Weiss was one of the first religious thinkers whose views were purely natural and scientific, but he had a difficult time making his views accessible to any but the most erudite, and thus never achieved great success on the lecture circuit. He was one of a group of radical theists who rejected Christian traditions, calling himself a theistic naturalist. This led him to membership in a conversation group called The Radical Club, and eventually to being one of the founders of the Free Religious Association (FRA) in 1867. Despite his unorthodox views, Weiss retained his Unitarian affiliation, and served as a director for the American Unitarian Association (AUA) when others were calling for complete withdrawal from the movement. Despite his loyalty, Weiss felt there was a tendency in Unitarianism to be altogether too slow in adopting more liberal views.
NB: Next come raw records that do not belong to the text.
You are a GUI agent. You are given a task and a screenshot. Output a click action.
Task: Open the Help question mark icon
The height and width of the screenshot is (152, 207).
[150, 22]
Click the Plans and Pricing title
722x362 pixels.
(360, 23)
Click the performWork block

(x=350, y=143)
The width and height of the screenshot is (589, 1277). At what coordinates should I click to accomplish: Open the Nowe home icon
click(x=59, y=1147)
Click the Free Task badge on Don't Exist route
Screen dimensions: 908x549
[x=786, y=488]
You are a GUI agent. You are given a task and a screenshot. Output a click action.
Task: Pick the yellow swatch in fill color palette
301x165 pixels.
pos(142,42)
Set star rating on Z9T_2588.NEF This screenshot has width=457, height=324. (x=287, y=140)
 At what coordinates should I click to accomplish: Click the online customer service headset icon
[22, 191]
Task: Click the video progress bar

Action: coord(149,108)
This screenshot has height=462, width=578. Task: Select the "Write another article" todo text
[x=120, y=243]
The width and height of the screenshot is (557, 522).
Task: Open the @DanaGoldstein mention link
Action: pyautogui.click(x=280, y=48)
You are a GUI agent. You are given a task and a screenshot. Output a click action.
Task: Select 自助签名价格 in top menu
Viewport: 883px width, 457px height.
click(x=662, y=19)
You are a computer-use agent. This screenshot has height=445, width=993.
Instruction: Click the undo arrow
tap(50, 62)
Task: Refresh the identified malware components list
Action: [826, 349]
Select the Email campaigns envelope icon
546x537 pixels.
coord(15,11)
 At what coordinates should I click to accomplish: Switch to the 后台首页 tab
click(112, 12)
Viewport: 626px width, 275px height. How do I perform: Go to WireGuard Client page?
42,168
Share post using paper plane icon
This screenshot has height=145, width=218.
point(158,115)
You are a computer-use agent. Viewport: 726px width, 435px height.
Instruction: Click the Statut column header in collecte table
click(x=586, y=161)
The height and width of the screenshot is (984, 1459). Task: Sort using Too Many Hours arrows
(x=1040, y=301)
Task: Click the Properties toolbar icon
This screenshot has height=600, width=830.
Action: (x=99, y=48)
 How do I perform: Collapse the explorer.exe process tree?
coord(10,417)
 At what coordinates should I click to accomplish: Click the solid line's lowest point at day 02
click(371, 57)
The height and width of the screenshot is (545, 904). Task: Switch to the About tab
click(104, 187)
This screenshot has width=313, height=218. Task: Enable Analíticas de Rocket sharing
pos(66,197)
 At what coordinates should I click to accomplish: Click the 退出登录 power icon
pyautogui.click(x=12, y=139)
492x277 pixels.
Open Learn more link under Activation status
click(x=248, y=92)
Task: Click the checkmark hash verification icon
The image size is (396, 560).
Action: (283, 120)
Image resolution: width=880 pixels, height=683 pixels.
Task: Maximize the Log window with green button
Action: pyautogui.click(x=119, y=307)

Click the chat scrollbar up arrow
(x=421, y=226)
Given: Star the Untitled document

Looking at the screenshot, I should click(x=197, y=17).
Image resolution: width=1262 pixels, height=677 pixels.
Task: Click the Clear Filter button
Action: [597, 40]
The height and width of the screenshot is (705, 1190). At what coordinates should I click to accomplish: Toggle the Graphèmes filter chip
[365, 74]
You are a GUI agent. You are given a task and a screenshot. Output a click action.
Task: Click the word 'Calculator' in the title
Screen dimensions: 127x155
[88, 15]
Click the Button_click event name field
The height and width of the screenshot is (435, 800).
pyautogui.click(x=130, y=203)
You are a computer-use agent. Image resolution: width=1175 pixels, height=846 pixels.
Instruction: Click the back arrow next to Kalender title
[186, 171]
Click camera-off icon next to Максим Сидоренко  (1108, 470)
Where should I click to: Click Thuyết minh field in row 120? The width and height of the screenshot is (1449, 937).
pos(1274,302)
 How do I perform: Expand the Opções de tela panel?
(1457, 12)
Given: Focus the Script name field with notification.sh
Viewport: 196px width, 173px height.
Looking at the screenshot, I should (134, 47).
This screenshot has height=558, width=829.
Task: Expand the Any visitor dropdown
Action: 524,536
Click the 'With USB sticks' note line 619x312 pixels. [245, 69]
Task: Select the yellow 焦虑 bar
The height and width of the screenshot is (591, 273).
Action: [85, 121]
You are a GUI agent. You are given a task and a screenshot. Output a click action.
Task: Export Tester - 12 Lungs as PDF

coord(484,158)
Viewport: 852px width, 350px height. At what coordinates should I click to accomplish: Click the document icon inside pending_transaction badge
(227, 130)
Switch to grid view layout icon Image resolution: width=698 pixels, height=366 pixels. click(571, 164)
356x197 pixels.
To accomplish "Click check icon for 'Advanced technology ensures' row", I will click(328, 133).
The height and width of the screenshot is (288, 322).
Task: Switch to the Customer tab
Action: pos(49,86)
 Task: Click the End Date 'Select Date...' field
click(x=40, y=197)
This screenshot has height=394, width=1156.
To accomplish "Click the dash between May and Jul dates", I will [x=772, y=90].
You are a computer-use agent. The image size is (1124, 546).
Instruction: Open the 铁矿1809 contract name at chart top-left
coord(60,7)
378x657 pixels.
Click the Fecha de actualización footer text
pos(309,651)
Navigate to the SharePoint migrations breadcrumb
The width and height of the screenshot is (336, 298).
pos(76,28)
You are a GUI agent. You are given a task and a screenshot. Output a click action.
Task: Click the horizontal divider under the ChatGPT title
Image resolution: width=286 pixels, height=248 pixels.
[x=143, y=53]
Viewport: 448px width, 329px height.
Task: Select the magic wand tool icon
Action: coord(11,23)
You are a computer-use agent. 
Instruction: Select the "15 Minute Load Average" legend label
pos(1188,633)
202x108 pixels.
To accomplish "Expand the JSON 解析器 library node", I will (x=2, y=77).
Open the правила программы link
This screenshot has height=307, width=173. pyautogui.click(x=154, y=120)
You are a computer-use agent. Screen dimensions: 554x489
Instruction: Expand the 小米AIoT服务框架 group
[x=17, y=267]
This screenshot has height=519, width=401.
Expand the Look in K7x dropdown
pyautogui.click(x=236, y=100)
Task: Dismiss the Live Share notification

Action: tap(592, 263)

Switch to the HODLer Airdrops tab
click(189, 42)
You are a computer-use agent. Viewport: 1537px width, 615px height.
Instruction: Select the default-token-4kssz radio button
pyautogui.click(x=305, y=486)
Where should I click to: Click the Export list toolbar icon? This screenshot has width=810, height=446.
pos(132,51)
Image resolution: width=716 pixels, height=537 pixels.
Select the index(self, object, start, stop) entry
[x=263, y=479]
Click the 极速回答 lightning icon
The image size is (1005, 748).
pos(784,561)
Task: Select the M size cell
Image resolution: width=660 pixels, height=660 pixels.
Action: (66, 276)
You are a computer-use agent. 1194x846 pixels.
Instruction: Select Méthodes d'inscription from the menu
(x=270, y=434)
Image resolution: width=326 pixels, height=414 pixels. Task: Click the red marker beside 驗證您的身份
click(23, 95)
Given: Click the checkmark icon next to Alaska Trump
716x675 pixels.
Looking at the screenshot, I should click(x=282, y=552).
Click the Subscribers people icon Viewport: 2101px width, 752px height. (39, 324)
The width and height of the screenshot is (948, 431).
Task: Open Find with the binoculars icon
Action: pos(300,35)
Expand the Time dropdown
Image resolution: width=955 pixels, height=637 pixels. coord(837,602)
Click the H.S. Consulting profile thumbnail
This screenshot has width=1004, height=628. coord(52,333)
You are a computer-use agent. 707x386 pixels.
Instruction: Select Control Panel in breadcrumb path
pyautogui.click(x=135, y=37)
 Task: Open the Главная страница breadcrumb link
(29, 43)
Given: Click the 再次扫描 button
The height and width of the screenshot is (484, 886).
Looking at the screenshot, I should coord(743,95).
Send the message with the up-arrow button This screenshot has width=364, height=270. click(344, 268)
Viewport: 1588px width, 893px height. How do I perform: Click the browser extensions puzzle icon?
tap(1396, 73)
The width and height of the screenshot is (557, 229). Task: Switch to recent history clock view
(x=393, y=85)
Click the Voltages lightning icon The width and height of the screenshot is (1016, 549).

His biographer Minot Savage agreed with Weiss that the old radicals had been sacrificed so that their doctrines could be safely preached, “The process of killing them off had opened the eyes and broadened the minds of the community, and so I was enjoying a freedom which their martyrdom had purchased.” (M. J. Savage in Eliot, Heralds, III, p. 378-79) During his life he published many volumes of theology and history, including a biography of Theodore Parker. Remembered for his nervous energy and wit, his classmate Octavius Brooks  Frothingham said of Weiss, “This man was a flame of fire. He was genius, unalloyed by terrestrial consideration; a spirit-lamp, always burning.”